Friday, July 22, 2011

#65 The African Queen (1951)


Plot summary (with spoilers): It's 1914 and we're in Africa. Katharine Hepburn and her fat, bland, brother are in a tiny church, singing a hymnal of some sort.  They are missionaries, like you hear about in movies. Katharine on the piano, and her brother behind the pulpit. The entire congregation are African tribesmen and women, in full tribal apparel.  The hymn is in English, and only Katharine and her brother are singing, while the rest of the tribesmen just mumble incoherently. Sigh. It's about to get totally racist up in here, isn't it? 
Anyway, Humphrey Bogart shows up in a rickety old wooden boat that's about fifteen long or so, called The African Queen. His name is Charlie.  Katharine's name is Rose.  Her brother's name is irrelevant.

Data section:
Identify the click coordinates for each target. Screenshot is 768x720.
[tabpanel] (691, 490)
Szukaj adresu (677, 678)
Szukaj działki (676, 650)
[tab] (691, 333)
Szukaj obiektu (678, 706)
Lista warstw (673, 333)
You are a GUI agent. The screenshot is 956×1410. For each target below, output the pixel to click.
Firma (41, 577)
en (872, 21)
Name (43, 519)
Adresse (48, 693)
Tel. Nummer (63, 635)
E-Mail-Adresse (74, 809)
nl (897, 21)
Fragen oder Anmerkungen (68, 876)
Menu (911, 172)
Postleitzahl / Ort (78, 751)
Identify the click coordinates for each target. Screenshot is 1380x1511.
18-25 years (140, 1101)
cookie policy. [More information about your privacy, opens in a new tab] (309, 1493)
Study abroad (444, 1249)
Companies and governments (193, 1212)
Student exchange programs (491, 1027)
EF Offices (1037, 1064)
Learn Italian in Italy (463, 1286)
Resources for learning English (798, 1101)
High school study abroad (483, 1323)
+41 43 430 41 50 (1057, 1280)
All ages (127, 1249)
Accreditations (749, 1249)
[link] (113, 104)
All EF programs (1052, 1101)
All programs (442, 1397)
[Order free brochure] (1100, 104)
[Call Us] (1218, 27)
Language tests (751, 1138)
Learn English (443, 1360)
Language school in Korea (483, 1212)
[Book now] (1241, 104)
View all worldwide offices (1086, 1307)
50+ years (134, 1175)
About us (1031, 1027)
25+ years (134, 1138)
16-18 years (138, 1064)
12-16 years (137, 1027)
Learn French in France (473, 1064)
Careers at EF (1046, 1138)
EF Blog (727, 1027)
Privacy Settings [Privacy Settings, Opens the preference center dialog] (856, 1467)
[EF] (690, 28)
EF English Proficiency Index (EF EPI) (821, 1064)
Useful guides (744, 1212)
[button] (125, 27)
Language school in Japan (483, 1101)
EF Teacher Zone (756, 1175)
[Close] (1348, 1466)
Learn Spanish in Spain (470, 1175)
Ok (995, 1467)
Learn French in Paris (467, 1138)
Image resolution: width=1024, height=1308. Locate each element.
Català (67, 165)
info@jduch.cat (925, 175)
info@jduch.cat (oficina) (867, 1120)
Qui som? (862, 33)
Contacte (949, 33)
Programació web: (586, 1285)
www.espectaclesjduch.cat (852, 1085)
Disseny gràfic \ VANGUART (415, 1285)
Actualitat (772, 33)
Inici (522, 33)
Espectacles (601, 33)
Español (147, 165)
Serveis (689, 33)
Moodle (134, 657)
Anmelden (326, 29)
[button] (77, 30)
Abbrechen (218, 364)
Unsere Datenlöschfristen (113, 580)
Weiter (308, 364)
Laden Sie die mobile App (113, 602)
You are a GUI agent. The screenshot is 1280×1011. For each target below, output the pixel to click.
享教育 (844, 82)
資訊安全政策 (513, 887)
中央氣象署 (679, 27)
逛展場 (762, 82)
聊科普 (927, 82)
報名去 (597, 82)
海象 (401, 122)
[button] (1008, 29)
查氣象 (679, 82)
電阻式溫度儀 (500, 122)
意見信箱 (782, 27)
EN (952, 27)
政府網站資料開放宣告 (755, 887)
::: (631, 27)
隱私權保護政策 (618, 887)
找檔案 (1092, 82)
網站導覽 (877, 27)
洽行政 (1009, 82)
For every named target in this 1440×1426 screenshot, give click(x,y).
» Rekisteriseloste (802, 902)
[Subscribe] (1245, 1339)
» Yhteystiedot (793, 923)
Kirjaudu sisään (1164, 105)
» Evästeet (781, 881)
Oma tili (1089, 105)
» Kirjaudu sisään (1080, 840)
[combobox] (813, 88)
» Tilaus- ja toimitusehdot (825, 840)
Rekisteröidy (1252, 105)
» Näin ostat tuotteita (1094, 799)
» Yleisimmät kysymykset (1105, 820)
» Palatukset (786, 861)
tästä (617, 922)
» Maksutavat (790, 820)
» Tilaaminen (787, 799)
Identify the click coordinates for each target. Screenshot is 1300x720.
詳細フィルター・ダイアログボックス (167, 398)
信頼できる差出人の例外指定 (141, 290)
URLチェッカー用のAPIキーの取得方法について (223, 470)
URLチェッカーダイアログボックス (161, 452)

Given instruction A: Translate this sentence from the movie review into Spanish: "Katharine's name is Rose."
Given instruction B: Write out the movie review from "Friday, July 22, 2011" up to and including "here, isn't it?".
The material has no connection to the movie review.

Answer A: El nombre de Katharine es Rose.

Answer B:
Friday, July 22, 2011

#65 The African Queen (1951)


Plot summary (with spoilers): It's 1914 and we're in Africa. Katharine Hepburn and her fat, bland, brother are in a tiny church, singing a hymnal of some sort.  They are missionaries, like you hear about in movies. Katharine on the piano, and her brother behind the pulpit. The entire congregation are African tribesmen and women, in full tribal apparel.  The hymn is in English, and only Katharine and her brother are singing, while the rest of the tribesmen just mumble incoherently. Sigh. It's about to get totally racist up in here, isn't it?